Ao dizer que “Tamar oferece seu corpo a vários homens do vilarejo”, a sinopse não explica o importante fato que a protagonista não é uma prostituta, cobrando as relações sexuais com dinheiro. Ela tampouco é uma alma caridosa, como puderam sugerir alguns críticos. Esta mulher tem parceiros múltiplos e regulares por seu próprio prazer, e – fato bastante raro no cinema – ela não é condenada ou julgada por isso. Ela também é uma boa mãe e boa trabalhadora, qualidades que geralmente são desvinculadas das mulheres “promíscuas”.
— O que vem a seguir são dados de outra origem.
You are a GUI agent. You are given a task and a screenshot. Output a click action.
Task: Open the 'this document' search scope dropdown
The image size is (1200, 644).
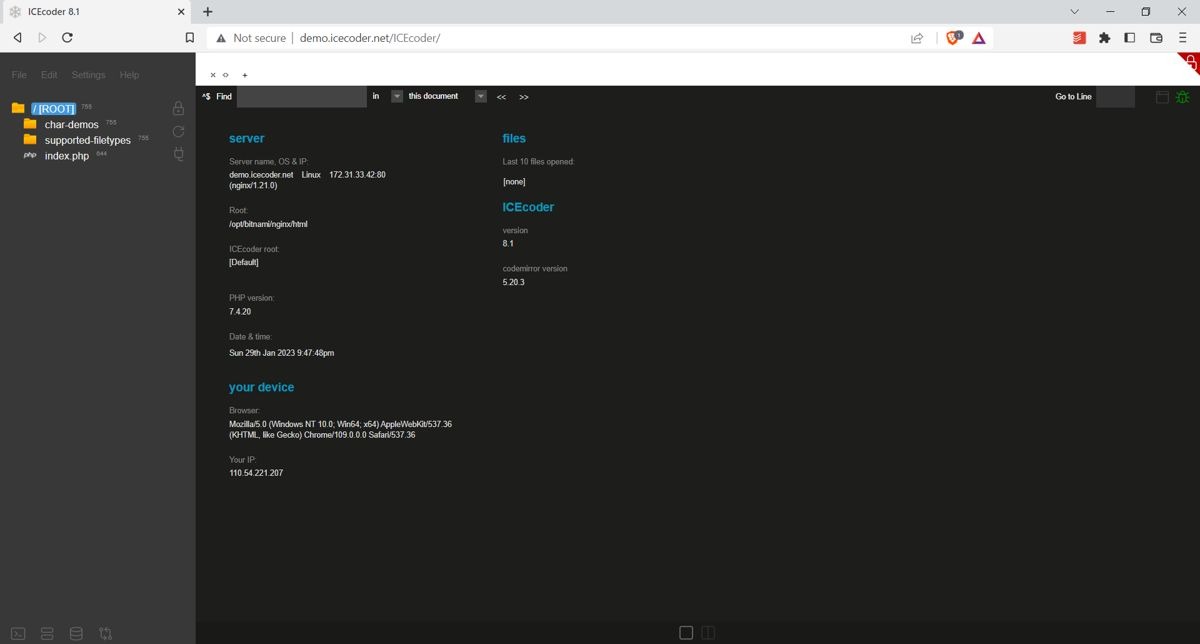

Todos os homens dessa pequena comunidade israelense conhecem as “visitas noturnas” que ela recebe, e nenhum é particularmente ciumento. Quando um homem vai à casa de Tamar e encontra outra pessoa em sua cama, ele parte e retorna mais tarde (as janelas estão sempre entreabertas, e sons de gemido atingem as granjas e avisam os homens dos limites a não ultrapassar).
Nesta comunidade silenciosa e perfeitamente estável, Tamar é a única mulher adulta visível em toda a história, embora todos os homens sejam casados, muitos deles com filhos. Enquanto as esposas e mães são convenientemente escondidas pela narrativa dentro de seus lares, nossa heroína é vista em espaços abertos, trabalhando pelos campos, descansando na varanda. Para ela, não existe separação entre as esferas públicas e privada: seu corpo e suas atividades sexuais são não apenas aceitos pela comunidade, eles também são uma parte importante de sua estabilidade.
Por esta razão, a chegada do amor e do afeto põe em risco toda a estrutura local. Não, Tamar não se apaixona (este não é um conto de “redenção da promiscuidade pelo amor”), mas um dos homens se apaixona por ela. A nova relação monogâmica que nasce entre ambos será cruelmente punida pelo roteiro e pelos personagens, num final dos mais chocantes, apresentando uma decisão moral controversa e abertamente provocativa.
Mesmo assim, o choque nunca é acusador ou gratuito, sendo sempre apresentado de maneira orgânica, silenciosa, talvez ainda mais potente por ser implícito. De explícito, vejam só, existem apenas as diversas cenas de sexo, natural e não fetichista, e o atropelamento violento de um cavalo em plano sequência, na cena de abertura do filme, de certa maneira uma metáfora para o que viria mais tarde. A estética de planos abertos e vazios é perfeitamente escolhida para retratar esse ambiente de maneira realista, aberta, sem truques nem artifícios.
Isto se torna ainda mais notável quando se sabe que a protagonista “vadia” é também a diretora e roteirista, que se expõe propositadamente a cenas de uma (i)moralidade um tanto corajosa. O que significaria expor-se de tal maneira? Narcisismo, fetichismo? Seria impossível analisar as relações psicológicas da diretora-atriz com sua personagem, mas de qualquer modo ela submete sua imagem e seu corpo a uma perversa fábula de liberdade e punição.
Talvez, pensando bem, o final não poderia ser diferente. Afinal, esta é uma das raras histórias de sexualidade livre, na qual o amor precisa se adaptar ao sexo, a moral ao prazer, e não o contrário. Neste contexto laico, comunitário e estruturado essencialmente pelas pulsões de seus indivíduos, nada mais natural que o amor seja castigado impiedosamente. Cada sociedade tem as regras que lhe convêm.